───── Teks Dokumen

Translate

Rabu, 26 Desember 2012

PANDANGAN AGAMA TERHADAP KKN

Leave a Comment

Pengertian KKN

a. Korupsi (bahasa Latin: corruptio dari kata kerja memutarbalik, menyogok) adalah perilaku pejabat publik, baik politikus politisi maupun pegawai negeri, yang secara tidak wajar dan tidak legal memperkaya diri atau memperkaya mereka yang dekat dengannya, dengan menyalahgunakan kekuasaan publik yang dipercayakan kepada mereka.
Atau, mengambil /menyalah gunakan kekuasaan untuk kepentingan sendiri tanpa memperhatikan dampak ny terhadap org banyak.
b. kolusi adalah sikap dan perbuatan tidak jujur dengan membuat kesepakatan secara tersembunyi dalam melakukan kesepakatan perjanjian yang diwarnai dengan pemberian uang atau fasilitas tertentu sebagai pelicin agar segala urusannya menjadi lancar
c. Nepotisme berarti lebih memilih saudara atau teman akrab berdasarkan hubungannya bukan berdasarkan kemampuannya.
Atau, sikap yang lebih memilih sanak saudara dalam pemilihan kekuasaan.
Biasanya diperusahaan ini sering terjadi.

Kalau kita amati apa yang berlangsung sekarang, orang menggabungkan ketiga tindak pidana atau pelanggaran ketentuan ini menjadi satu istilah, KKN. Dalam penggunaanya ketiga hal ini seolah-oleh telah menjadi satu kata. Saya takut malah sudah menjadi suatu slogan. Akan tetapi sebagai akibatnya pembahasan mengenai masalahnya sendiri menjadi tidak fokus, sebagai konsep mengambang, dan secara operasional menyulitkan. Kalau seseorang dituduh melakukan tindakan KKN, mana sebenarnya yang dituduhkan, korupsi, kolusi atau nepotisme atau ketiga-tiganya atau dua. Ini tidak jelas. Sebagai suatu tuduhan politis atau sosial saya kira tidak menjadi masalah, ketiganya merupakan tindakan tercela yang ingin kita berantas.
Istilah KKN dianggap dimengerti semua orang, tetapi begitu dibahas lebih mendalam, ternyata orang mempunyai konsep atau definisi yang berbeda satu dengan yang lain. Tentu diskusi atas dasar konsep yang dikira mempunyai satu arti, padahal tidak, ini dapat menjadi simpang siur. Ini hampir menjadi jaminan akan tidak adanya program atau tindakan yang nyata untuk menghilangkannya.

──────────

[Butir Tugas]
Sunting teks tentang KKN dengan menuliskan kembali bagian yang dimulai dari "b. kolusi adalah" dan berlanjut hingga "ini sering terjadi.". Di dalamnya, ganti "teman akrab" dengan "kawan dekat".

───── Segmen Data

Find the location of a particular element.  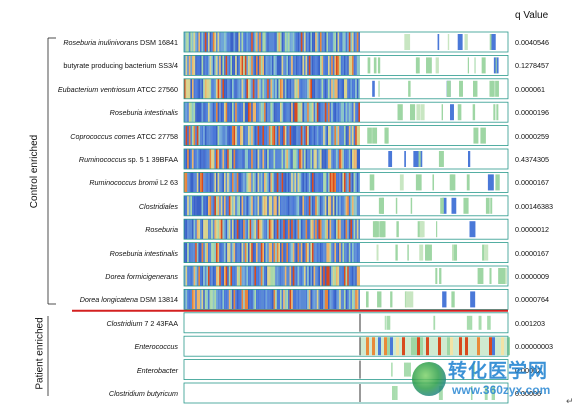

q-value: 0.001203 is located at coordinates (530, 323).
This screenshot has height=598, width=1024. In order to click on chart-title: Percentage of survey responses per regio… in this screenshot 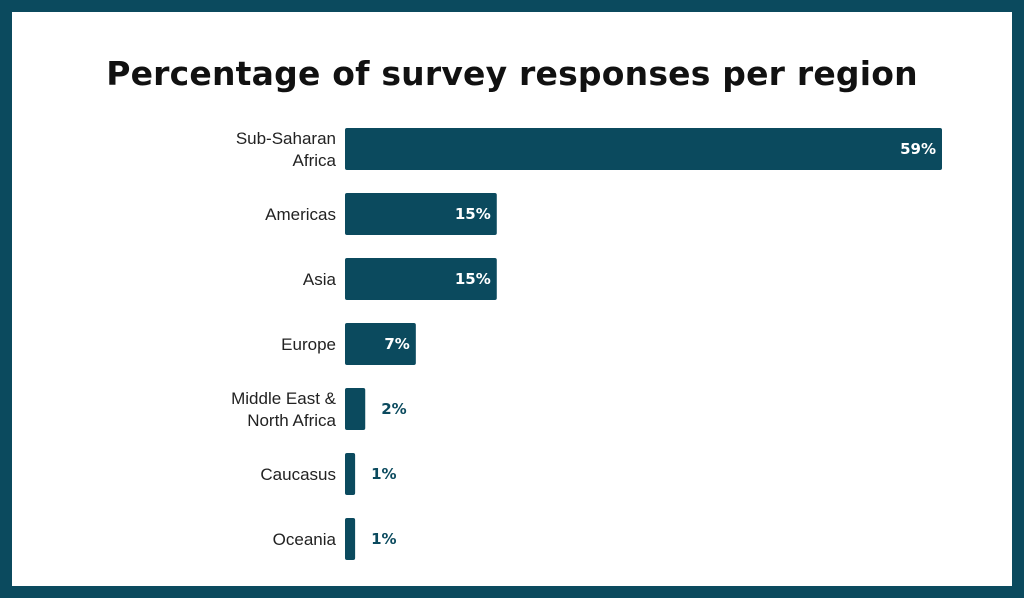, I will do `click(512, 74)`.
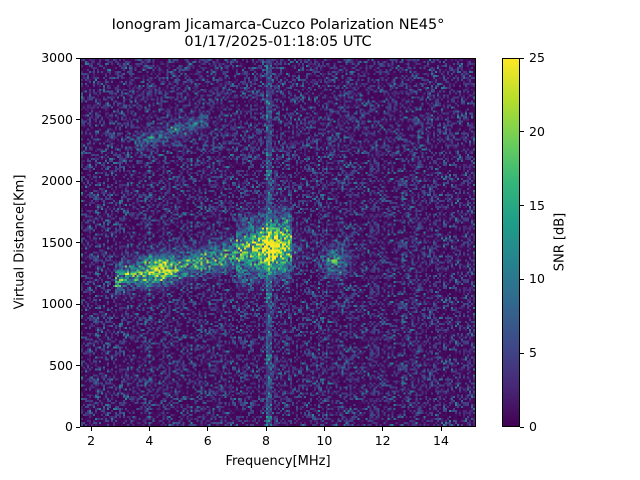  Describe the element at coordinates (537, 58) in the screenshot. I see `colorbar-tick-label: 25` at that location.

──────────

[Penyelesaian Latihan]
b. kolusi adalah sikap dan perbuatan tidak jujur dengan membuat kesepakatan secara tersembunyi dalam melakukan kesepakatan perjanjian yang diwarnai dengan pemberian uang atau fasilitas tertentu sebagai pelicin agar segala urusannya menjadi lancar
c. Nepotisme berarti lebih memilih saudara atau kawan dekat berdasarkan hubungannya bukan berdasarkan kemampuannya.
Atau, sikap yang lebih memilih sanak saudara dalam pemilihan kekuasaan.
Biasanya diperusahaan ini sering terjadi.